Stored data entries:
----

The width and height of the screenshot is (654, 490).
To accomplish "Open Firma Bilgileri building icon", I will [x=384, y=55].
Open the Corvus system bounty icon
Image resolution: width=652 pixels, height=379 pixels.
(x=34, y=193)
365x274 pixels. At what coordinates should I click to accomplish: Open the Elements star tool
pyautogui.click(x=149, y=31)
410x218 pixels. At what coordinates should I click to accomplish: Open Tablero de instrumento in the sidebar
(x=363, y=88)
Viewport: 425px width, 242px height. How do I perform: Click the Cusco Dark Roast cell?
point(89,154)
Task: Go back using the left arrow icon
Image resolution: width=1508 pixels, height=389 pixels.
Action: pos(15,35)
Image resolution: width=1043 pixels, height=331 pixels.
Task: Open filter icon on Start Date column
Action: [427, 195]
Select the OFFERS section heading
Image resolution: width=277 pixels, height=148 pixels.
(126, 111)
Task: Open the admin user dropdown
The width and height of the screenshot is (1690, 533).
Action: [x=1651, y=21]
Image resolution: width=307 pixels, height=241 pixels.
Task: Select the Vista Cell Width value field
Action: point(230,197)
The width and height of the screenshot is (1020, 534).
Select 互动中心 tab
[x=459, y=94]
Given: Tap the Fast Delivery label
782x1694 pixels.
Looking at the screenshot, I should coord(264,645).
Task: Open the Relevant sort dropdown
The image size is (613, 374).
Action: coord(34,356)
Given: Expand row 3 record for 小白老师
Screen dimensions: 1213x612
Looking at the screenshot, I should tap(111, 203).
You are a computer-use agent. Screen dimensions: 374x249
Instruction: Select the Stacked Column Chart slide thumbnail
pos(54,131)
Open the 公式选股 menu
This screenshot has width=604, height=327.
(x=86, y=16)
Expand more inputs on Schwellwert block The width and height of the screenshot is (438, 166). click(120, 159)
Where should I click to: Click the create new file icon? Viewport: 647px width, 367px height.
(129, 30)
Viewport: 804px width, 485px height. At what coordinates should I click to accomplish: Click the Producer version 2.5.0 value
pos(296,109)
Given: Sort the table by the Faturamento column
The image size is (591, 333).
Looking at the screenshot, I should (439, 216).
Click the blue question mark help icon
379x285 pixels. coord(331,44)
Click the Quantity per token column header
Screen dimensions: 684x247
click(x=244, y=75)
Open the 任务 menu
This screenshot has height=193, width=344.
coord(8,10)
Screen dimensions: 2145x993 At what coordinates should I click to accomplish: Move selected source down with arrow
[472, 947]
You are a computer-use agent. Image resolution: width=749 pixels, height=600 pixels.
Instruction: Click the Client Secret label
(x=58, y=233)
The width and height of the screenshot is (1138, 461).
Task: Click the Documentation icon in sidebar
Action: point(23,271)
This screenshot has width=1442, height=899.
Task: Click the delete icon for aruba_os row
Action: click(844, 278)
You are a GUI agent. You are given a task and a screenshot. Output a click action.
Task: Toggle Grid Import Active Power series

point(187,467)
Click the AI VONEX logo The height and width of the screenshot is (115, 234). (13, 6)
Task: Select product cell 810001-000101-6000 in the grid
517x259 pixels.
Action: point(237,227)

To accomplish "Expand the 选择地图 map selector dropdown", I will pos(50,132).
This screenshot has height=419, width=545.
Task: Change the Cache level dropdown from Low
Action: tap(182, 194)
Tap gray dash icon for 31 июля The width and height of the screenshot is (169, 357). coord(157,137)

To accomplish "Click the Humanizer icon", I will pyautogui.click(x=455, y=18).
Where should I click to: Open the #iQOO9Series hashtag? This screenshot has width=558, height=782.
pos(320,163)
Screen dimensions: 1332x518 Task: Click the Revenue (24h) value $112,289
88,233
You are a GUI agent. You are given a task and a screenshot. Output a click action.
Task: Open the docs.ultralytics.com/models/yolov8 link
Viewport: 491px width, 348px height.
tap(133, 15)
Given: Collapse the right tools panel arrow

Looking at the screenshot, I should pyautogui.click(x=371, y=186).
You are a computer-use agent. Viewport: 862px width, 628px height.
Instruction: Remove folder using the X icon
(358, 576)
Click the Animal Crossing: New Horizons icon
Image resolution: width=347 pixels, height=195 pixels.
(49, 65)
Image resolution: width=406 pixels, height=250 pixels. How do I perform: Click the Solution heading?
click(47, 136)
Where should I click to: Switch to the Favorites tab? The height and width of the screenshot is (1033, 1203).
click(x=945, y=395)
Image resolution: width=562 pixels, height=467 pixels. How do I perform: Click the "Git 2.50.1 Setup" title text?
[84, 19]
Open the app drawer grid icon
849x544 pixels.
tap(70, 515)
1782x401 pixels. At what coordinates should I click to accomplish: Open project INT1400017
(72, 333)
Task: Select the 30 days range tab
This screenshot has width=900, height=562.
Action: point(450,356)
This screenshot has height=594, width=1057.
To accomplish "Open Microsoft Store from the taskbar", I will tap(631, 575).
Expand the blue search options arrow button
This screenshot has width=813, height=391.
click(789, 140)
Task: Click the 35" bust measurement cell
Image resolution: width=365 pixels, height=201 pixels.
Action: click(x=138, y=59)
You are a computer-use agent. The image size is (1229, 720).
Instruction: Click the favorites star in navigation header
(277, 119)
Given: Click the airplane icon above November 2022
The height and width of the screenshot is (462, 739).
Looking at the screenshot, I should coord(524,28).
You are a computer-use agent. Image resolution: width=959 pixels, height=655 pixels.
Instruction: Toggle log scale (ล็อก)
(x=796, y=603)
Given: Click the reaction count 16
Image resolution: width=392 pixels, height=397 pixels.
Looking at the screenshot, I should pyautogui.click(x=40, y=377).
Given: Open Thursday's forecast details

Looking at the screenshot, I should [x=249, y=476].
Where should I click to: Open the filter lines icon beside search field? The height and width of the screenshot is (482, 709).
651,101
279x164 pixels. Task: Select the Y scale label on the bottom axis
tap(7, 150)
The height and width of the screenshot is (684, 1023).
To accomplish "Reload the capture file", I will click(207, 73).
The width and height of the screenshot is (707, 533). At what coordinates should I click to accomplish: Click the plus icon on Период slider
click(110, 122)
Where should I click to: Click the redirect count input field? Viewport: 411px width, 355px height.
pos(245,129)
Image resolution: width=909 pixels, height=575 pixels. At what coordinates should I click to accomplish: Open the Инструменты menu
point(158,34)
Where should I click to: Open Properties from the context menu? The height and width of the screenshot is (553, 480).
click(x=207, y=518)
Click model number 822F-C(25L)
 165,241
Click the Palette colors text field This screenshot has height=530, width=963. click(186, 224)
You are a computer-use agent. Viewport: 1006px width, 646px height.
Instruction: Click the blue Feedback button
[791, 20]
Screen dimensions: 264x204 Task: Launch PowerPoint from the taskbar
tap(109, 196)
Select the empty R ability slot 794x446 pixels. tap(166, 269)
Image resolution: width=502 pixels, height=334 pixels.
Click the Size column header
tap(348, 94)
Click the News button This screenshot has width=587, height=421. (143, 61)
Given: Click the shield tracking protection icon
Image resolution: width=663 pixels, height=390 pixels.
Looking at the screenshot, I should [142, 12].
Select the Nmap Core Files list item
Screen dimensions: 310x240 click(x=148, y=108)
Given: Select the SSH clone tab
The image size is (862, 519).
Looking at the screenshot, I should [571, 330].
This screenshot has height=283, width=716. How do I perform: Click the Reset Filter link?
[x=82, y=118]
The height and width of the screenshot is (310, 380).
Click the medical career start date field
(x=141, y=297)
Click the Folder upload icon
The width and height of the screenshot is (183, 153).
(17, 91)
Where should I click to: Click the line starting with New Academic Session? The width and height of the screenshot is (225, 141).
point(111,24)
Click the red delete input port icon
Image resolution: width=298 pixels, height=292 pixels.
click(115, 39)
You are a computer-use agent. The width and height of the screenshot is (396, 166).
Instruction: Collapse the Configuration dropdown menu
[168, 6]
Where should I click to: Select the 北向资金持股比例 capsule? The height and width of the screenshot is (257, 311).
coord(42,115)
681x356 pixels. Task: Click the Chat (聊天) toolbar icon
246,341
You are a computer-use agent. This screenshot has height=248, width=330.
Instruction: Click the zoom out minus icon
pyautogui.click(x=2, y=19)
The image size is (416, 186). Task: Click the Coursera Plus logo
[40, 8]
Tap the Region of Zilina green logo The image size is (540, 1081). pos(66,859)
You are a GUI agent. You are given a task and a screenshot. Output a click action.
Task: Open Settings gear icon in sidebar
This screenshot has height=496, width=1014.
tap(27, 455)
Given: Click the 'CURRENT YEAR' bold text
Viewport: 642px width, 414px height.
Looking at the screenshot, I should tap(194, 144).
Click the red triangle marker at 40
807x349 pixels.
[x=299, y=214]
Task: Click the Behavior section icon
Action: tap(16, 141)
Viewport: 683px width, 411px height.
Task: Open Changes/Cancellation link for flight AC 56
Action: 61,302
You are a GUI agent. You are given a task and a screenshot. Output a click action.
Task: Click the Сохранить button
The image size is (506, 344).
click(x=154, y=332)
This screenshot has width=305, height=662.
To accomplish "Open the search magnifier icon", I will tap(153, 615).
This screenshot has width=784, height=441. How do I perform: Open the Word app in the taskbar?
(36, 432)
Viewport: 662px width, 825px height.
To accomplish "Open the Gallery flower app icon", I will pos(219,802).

----

Work required. The word "computer" appears on some lines of the data above; count those lines and return only the number.

Solution to this task. 8